*** Opening Excerpted passage ***

Her audience was rapt, hanging on every word. And they were all so beautiful and dewy, so earnest and self-congratulatory in expression, so not of this earth that I imagined them separating from the rest of the world and rising up, up, up in some magical balloon that they knew the rest of us, so smitten, would never be able to let go of.

Her condemnation of Trump’s nascent war on journalism struck me as wanting, too, because there is likely no industry that succeeds so brilliantly at manipulating the press as does Hollywood. The Hollywood Foreign Press, who are responsible for the Golden Globes, are little more than a marketing wing for the industry, trading off favourable stories for glamorous access.

yacht

When we see our celebrities on the red carpet refusing to be objectified by not revealing who made their outfit and thus striking a blow for equal rights, we have to keep in mind that they’re still accepting money to advertise that dress.

Hollywood is about money.

Period.

If art or diversity or empathy is a byproduct of this pursuit, all the better, but if Meryl Streep were being honest with herself and the rest of us, she might acknowledge that she, like Trump, depends on a compliant media to promote her work and spin her narratives.

And so it goes.

Everything touches everything else.

It’s not like Streep was saying anything crazy, though. She was trying to do good, but her blind spots were, well, Hollywood in scope. Her words were tangled in contradictions, a stinging disregard for those who might not agree with her, and an imperious detachment from the pedestrian, discount store lives the rest of us struggle to lead, and that actually demoralized me.

Politicians and actors, I have found out, have all too much in common.

*** Closing Excerpted passage ***
*** Opening Given data ***

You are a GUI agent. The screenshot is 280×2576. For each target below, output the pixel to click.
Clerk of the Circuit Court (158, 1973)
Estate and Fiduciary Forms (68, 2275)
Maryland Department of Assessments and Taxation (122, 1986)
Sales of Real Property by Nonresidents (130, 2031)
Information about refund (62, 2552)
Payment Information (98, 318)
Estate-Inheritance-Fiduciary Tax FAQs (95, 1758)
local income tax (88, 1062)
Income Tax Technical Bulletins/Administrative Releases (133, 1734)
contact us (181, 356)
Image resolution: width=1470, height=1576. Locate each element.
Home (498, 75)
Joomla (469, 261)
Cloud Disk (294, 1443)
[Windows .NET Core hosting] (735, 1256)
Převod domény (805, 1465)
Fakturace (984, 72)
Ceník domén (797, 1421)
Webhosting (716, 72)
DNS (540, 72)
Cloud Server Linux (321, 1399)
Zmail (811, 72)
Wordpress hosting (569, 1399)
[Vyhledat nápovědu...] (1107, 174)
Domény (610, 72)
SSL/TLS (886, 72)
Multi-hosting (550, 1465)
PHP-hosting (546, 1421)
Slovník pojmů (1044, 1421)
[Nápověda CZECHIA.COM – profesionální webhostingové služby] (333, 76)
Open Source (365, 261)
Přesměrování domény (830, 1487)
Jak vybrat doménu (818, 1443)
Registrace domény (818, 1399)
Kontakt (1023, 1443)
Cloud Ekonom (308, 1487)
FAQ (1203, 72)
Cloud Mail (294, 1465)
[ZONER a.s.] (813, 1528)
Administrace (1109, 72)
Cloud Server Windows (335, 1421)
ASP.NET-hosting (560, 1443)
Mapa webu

*** Closing Given data ***

## Exercise prompt
From the commentary on Meryl Streep above, reproduce word for word the stretch starting at "It’s not like" and ending at "much in common.".

## Your solution
It’s not like Streep was saying anything crazy, though. She was trying to do good, but her blind spots were, well, Hollywood in scope. Her words were tangled in contradictions, a stinging disregard for those who might not agree with her, and an imperious detachment from the pedestrian, discount store lives the rest of us struggle to lead, and that actually demoralized me.

Politicians and actors, I have found out, have all too much in common.